# Split Python List by Nth Item

This has been one of the processes I’ve normally not solved in a clean or readable way.

In []: a = [1,2,3,4,5,6,7,8]


Taking the top output I want to return something similar to below.

Out[]: [(1, 2), (3, 4), (5, 6), (7, 8)]


Using a Pythonic approach this task isn’t to difficult, but there is some explaining to do.
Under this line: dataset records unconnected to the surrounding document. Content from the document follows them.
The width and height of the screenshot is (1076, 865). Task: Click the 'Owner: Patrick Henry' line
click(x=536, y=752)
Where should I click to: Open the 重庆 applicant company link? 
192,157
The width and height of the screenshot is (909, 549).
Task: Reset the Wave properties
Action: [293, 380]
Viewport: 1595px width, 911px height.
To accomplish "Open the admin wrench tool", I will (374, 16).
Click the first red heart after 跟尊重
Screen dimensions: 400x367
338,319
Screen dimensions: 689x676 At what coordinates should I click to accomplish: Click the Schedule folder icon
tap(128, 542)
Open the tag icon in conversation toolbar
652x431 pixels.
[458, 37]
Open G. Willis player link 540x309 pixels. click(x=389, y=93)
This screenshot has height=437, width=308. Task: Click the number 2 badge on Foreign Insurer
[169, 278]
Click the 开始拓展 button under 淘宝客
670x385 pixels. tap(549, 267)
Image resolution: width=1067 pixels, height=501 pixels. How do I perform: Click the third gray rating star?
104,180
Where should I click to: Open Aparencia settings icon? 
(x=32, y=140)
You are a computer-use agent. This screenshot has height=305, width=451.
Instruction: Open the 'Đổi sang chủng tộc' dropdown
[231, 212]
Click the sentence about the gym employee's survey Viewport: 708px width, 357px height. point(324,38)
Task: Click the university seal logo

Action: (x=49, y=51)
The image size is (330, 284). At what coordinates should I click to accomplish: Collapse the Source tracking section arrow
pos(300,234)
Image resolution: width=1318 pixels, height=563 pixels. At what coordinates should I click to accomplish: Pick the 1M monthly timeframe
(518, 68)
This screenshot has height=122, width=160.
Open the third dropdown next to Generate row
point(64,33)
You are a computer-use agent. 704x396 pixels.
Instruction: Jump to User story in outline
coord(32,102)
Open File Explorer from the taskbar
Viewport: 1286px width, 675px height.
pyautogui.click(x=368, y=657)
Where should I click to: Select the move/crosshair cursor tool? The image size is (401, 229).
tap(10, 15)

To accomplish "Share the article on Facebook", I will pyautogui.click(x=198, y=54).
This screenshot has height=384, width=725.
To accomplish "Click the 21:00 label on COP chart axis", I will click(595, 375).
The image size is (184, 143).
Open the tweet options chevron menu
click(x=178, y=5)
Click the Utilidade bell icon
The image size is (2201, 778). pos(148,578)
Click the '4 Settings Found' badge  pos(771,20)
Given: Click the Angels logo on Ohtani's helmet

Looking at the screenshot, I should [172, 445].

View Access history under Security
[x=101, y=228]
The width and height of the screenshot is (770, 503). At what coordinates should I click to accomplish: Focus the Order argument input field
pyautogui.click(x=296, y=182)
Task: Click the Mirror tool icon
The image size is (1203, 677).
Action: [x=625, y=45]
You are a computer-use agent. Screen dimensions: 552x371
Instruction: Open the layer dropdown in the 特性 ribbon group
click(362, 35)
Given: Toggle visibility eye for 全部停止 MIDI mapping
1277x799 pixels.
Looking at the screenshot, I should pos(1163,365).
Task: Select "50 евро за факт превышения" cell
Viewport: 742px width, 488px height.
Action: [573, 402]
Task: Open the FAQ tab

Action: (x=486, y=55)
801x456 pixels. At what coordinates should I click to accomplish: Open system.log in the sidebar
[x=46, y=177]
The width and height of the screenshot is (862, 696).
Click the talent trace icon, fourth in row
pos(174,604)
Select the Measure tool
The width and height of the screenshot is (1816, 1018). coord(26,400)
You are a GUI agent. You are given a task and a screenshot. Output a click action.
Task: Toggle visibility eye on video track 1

First lets look at the code:

In []: a = iter([1,2,3,4,5,6,7,8])

In []: [ i for i in zip(a, a) ]
Out[]: [(1, 2), (3, 4), (5, 6), (7, 8)]


First we need to pass our list to the iter function, this turns our list into a iterator object:

In []: a
Out[]: <listiterator at 0x1037c3110>


This iterator can be used like any other iterator as it has a next method:

In []: a = iter([1,2,3,4,5,6,7,8])

In []: a.next()
Out[]: 1

In []: a.next()
Out[]: 2

In []: a.next()
Out[]: 3


The next bit to understand is the zip function:

In []: a = [1,2,3,4]

In []: b = [5,6,7,8]

In []: zip(a, b)
Out[]: [(1, 5), (2, 6), (3, 7), (4, 8)]


What zip does is takes the 1st object ( next method ) from each iterator-able object passed in and packs them together in a tuple, it then continues till one or all objects throws a StopIteration :

In []: a = iter([1,2])

In []: a.next()
Out[]: 1

In []: a.next()
Out[]: 2

In []: a.next()
---------------------------------------------------------------------------
StopIteration                             Traceback (most recent call last)
<ipython-input-52-aa817a57a973> in <module>()
----> 1 a.next()

StopIteration:


So to put it all together zip takes our ‘a’ variable (an iter object of our list) as a argument

twice

.

[ i for i in zip(**a**, **a**) ]


Zip then grabs the first item from our first argument

using the next method,

and the first item from our second argument

using the next method

and bundles them in a tuple. If we were to do this by hand it would look like this:

In []: a = iter([1,2,3,4,5,6,7,8])

In []: first = a.next()

In []: second = a.next()

In []: first, second
Out[]: (1, 2)


Then if we were to do it again:

In []: first = a.next()

In []: second = a.next()

In []: first, second
Out[]: (3, 4)


Hopefully this makes sense now.